Mindful Engagement – The Key to Crisis Management


A recent piece of news that caught my attention was that the Chairman and CEO of Edelweiss, Rashesh Shah was summoned by ED in connection with its dealing with Capstone, which is accused of the Foreign Exchange Management Act (FEMA) violations. Most of the newspapers captured this with his name in the headlines. I had read a lot about the entrepreneur and his journey to success starting from scratch to running a company having worth USD 1 Billion and employing more than 10,000 people. Today, however, his reputation has taken a hit. Shah is not alone. Many such stories come up in the media. Another unfortunate case was that of Nimesh Kampani, the founder and Chairman of JM Financial, one of India’s prominent financial services groups. In 2009, an arrest warrant was issued against Kampani as an independent director of a financial services company, which was charged with defaulting. Though the defaulting had started only after he had resigned from the position, he was still embroiled in the case to the extent that he had to go into hiding in Dubai. While the tireless hours and the countless accolades go unwritten, one bad episode causes much loss to reputation and credibility. However, this need not be the case. By engaging thoughtfully and consistently, the severe impacts of crisis can be reduced.

The key is to engage mindfully. Some fundamentals to keep in mind are to listen continuously, treat the media as an important stakeholder and not just a platform, and communicate with everyone who matters.

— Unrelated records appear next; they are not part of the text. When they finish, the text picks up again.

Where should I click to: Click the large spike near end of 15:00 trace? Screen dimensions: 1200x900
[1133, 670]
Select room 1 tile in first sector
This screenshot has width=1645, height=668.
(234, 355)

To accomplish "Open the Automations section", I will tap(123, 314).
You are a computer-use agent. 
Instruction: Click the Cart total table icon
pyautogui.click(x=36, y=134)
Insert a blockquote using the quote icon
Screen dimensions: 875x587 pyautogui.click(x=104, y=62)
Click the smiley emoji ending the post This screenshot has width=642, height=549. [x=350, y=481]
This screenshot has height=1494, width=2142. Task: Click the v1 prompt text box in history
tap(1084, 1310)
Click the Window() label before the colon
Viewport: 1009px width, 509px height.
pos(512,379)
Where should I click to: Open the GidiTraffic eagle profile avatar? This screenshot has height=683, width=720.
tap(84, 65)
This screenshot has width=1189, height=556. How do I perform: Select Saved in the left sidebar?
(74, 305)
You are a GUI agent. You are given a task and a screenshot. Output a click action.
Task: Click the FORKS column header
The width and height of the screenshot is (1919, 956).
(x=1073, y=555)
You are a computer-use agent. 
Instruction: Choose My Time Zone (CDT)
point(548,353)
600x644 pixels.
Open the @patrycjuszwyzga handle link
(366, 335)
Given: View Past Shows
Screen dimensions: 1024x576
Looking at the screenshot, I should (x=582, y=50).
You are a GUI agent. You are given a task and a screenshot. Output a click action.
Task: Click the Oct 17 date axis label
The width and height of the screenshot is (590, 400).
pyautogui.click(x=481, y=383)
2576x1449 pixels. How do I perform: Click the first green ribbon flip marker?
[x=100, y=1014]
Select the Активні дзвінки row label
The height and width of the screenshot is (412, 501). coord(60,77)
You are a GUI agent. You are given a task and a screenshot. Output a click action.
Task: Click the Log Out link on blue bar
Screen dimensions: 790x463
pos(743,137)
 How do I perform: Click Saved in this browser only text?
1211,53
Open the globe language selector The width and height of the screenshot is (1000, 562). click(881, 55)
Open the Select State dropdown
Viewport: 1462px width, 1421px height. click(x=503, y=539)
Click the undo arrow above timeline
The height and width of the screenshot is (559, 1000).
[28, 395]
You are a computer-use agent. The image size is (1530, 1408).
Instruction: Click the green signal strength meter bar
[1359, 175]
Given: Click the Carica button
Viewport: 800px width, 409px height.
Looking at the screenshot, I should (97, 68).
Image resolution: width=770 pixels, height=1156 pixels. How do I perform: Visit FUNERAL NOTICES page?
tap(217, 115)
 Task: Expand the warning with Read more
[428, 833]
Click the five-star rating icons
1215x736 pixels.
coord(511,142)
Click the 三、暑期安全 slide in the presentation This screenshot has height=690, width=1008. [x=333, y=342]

Keep Listening and Have a Plan:

Though it might seem obvious, one of the lesser-exercised strategies of preparedness is to be aware of what is being said. We often underestimate rumours and end up ignoring them. Even if untrue, a lie told several times becomes the truth. It is hence wiser to be prepared and dilute the tartness as far as possible. For most customer-facing companies, negative criticism is common. However, it is more pertinent to weigh the negatives against the positives and keep an eye out for any warning signs that are propping up consistently. Having a plan of action ready is next in line. Whether it is media relations, social media messaging or customer communication, having few crucial messages ready helps to nip the problem in its bud before it explodes into a crisis.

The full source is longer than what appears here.